Matthew Shepard Is Interviewed In `Dear Jesse'
Last month, the Boston Society of Film Critics named Timothy Kirkman's "Dear Jesse" as its runner-up for best documentary of 1998.
The Boston group's top prize went to Michael Moore's "The Big One," a rehash of Moore's ever-popular "Roger & Me." But "Dear Jesse," which makes its television debut at 6:30 p.m. Tuesday on Cinemax, is the more compelling film.
Kirkman's movingly personalized documentary, which had its local premiere at last spring's Seattle International Film Festival, focuses on North Carolina Sen. Jesse Helms' obsession with homosexuals.
"A lot of people expect `Roger & Me'," said Kirkman when he brought "Dear Jesse" to Seattle. Like Moore's film, it does attempt to demonstrate the responsibility of people in power, though Kirkman thinks his film is more like Ross McElwee's diary-like documentary, "Sherman's March."
He skillfully draws his own family and coming-out experiences into the narrative, including a breakup with a lover who became increasingly suicidal as Kirkman was working on the film.
"I was a teenager in the 1980s, attached at one point to the Republican party," said Kirkman, who grew up in North Carolina. "It was that weird thing where they made conservatism seem like rebellion." A Southern Baptist, he even voted for Helms once because the senator believed in God.
Eventually Kirkman moved to New York, where he now works in the art department for Miramax Pictures, helping design Academy Award campaigns for such Miramax productions as "Shakespeare in Love." His own film is distributed through another company but is eligible for this year's Oscar for best documentary.
"Dear Jesse" may be a little too subjective for Oscar's documentary committee, which has rejected the films of Moore, McElwee, Errol Morris and other nonfiction filmmakers who take a personal approach. Nevertheless, it makes potent use of interviews with Helms supporters and with North Carolina mothers of AIDS casualties who have been politicized by their dealings with Helms.
"I'm still not sure why he gets re-elected," said Kirkman, who has seen Helms emerge victorious from several campaign attacks. "Nothing seems to stick."
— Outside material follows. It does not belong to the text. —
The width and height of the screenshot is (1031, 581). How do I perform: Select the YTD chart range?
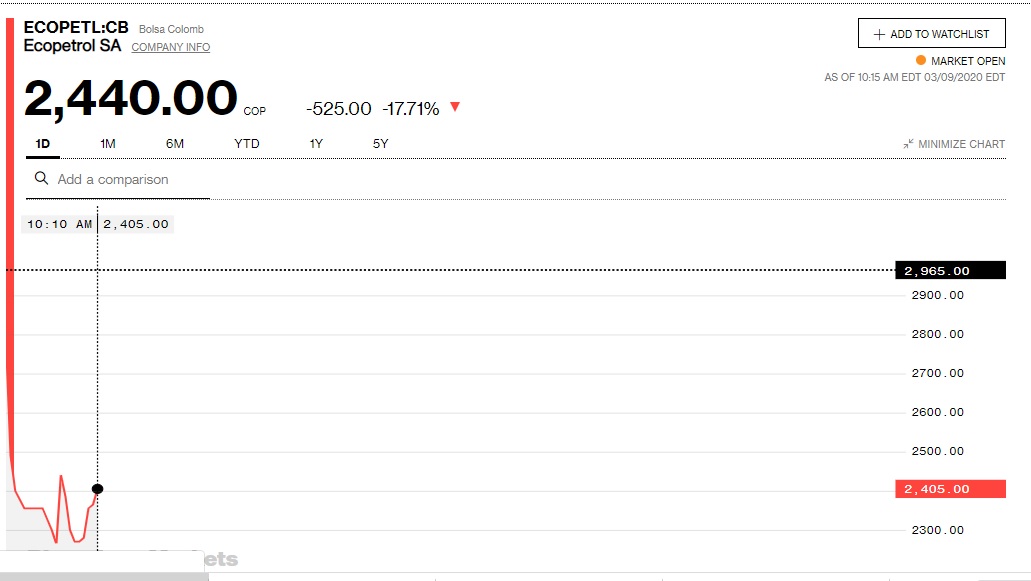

When the movie opened in East Coast cities last summer, Helms attacked the papers that reviewed it, claiming that "The New York Times and the Washington Post are both infested with homosexuals. . . . Just about every other person down there (at the Post) is homosexual or lesbian."
Cinemax's telecast will be slightly different from the version Helms attacked. A postscript, taken from deleted scenes on the cutting-room floor, has been added.
The film now ends with footage of the late Matthew Shepard, who was attending Catawba College in Salisbury, N.C., when Kirkman interviewed him. After the 21-year-old student was murdered in Wyoming last fall, Kirkman remembered the interview, found Shepard's signature on a release form and decided to add the footage to the end of "Dear Jesse."
"The sheer brutality of Matthew Shepard's murder brought the reality of gay-bashing into America's living rooms," said Kirkman, "but seeing Matthew as he was - a vibrant young man - will serve to humanize this tragedy."